The Clinical Course and Outcomes of Post-Transplantation Diabetes Mellitus after Heart Transplantation.
10.3346/jkms.2012.27.12.1460
- Author:
Min Soo CHO
1
;
Hyo In CHOI
;
In Ok KIM
;
Sung Ho JUNG
;
Tae Jin YUN
;
Jae Won LEE
;
Min Seok KIM
;
Jae Joong KIM
Author Information
1. Department of Internal Medicine, Asan Medical Center, University of Ulsan College of Medicine, Seoul, Korea. jjkim@amc.seoul.kr
- Publication Type:Original Article
- Keywords:
PTDM;
Heart Transplantation;
Prognosis;
Cardiac Allograft Vasculopathy
- MeSH:
Adult;
Cohort Studies;
Diabetes Mellitus/epidemiology/*etiology/mortality;
Female;
Follow-Up Studies;
Heart Transplantation/*adverse effects;
Hemoglobin A, Glycosylated/analysis;
Humans;
Incidence;
Infection/etiology;
Male;
Middle Aged;
Registries;
Survival Rate;
Transplantation, Homologous;
Treatment Outcome
- From:Journal of Korean Medical Science
2012;27(12):1460-1467
- CountryRepublic of Korea
- Language:English
-
Abstract:
The aim of this study was to describe in more detail the predisposition, natural course, and clinical impact of post-transplantation diabetes mellitus (PTDM) after heart transplantation (HT).

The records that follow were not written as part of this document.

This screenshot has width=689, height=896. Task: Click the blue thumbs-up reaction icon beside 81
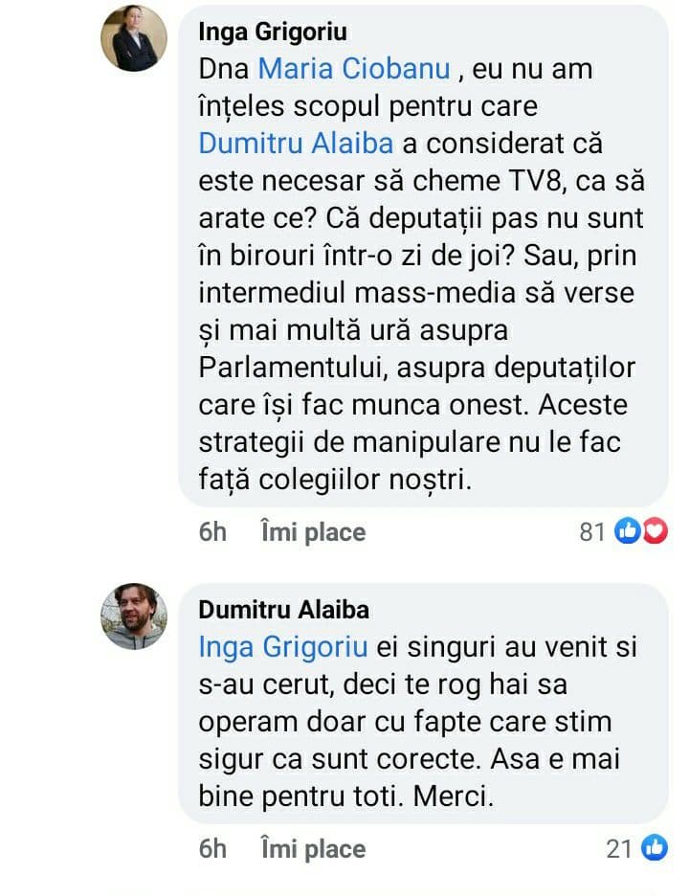click(628, 531)
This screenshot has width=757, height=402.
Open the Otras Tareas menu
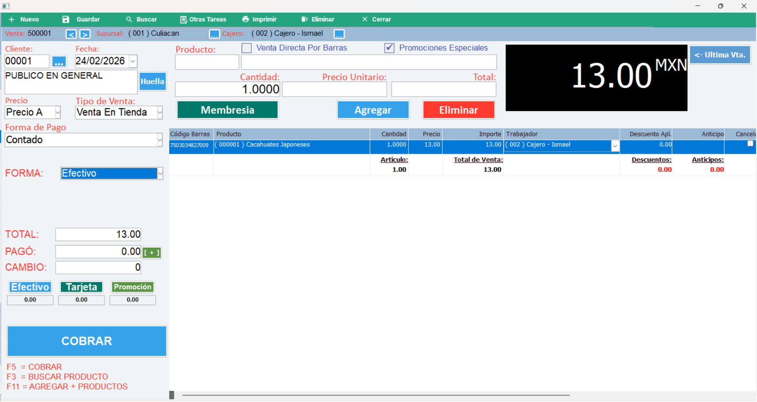203,19
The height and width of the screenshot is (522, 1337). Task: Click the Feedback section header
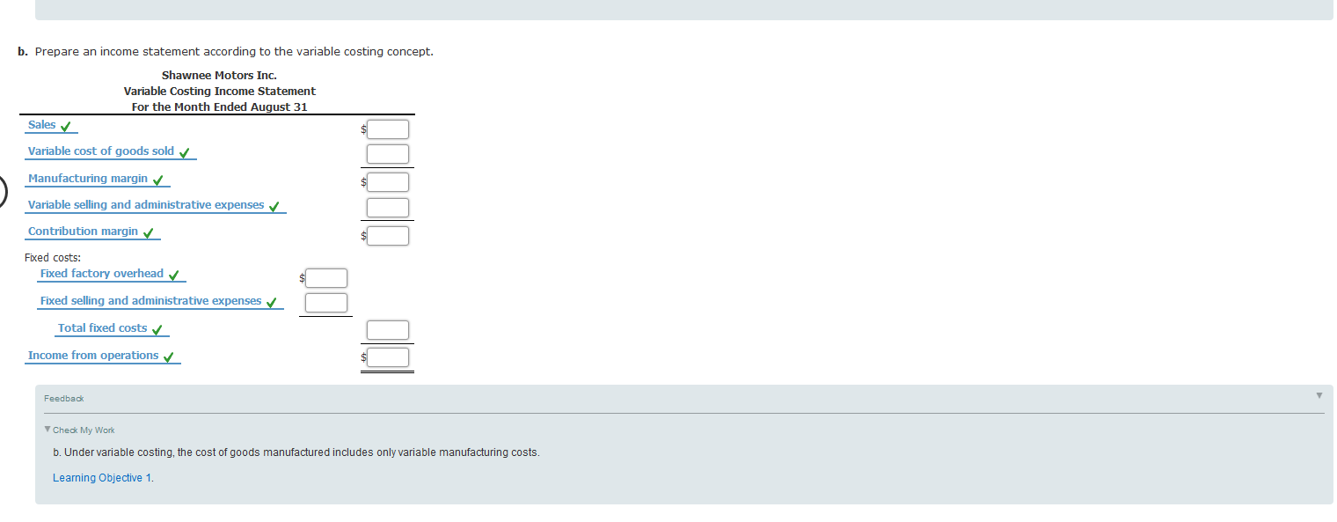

The characteristics and clinical outcomes of 54 patients with PTDM were compared with those of 140 patients without PTDM. The mean age of PTDM patients was significantly higher than controls (48.9 +/- 9.3 vs 38.6 +/- 13.3 yr, respectively, P = 0.001), and ischemic heart disease was a more common indication of HT (20.4% [11/54] vs 7.1% [10/140], respectively, P = 0.008). In multivariate analysis, only recipient age (odds ratio, 1.80; 95% confidence interval, 1.35-2.40; P = 0.001) was associated with PTDM development. In 18 patients (33%), PTDM was reversed during the follow-up period, and the reversal of PTDM was critically dependent on the time taken to develop PTDM (1.9 +/- 1.0 months in the reversed group vs 14.5 +/- 25.3 months in the maintained group, P = 0.005). The 5-yr incidence of late infection (after 6 months) was higher in the PTDM group than in the control group (30.4% +/- 7.1% vs 15.4% +/- 3.3%, respectively, P = 0.031). However, the 5-yr overall survival rate was not different (92.9% +/- 4.1% vs 85.8% +/- 3.2%, respectively, P = 0.220). In conclusion, PTDM after HT is reversible in one-third of patients and is not a critical factor in patient survival after HT.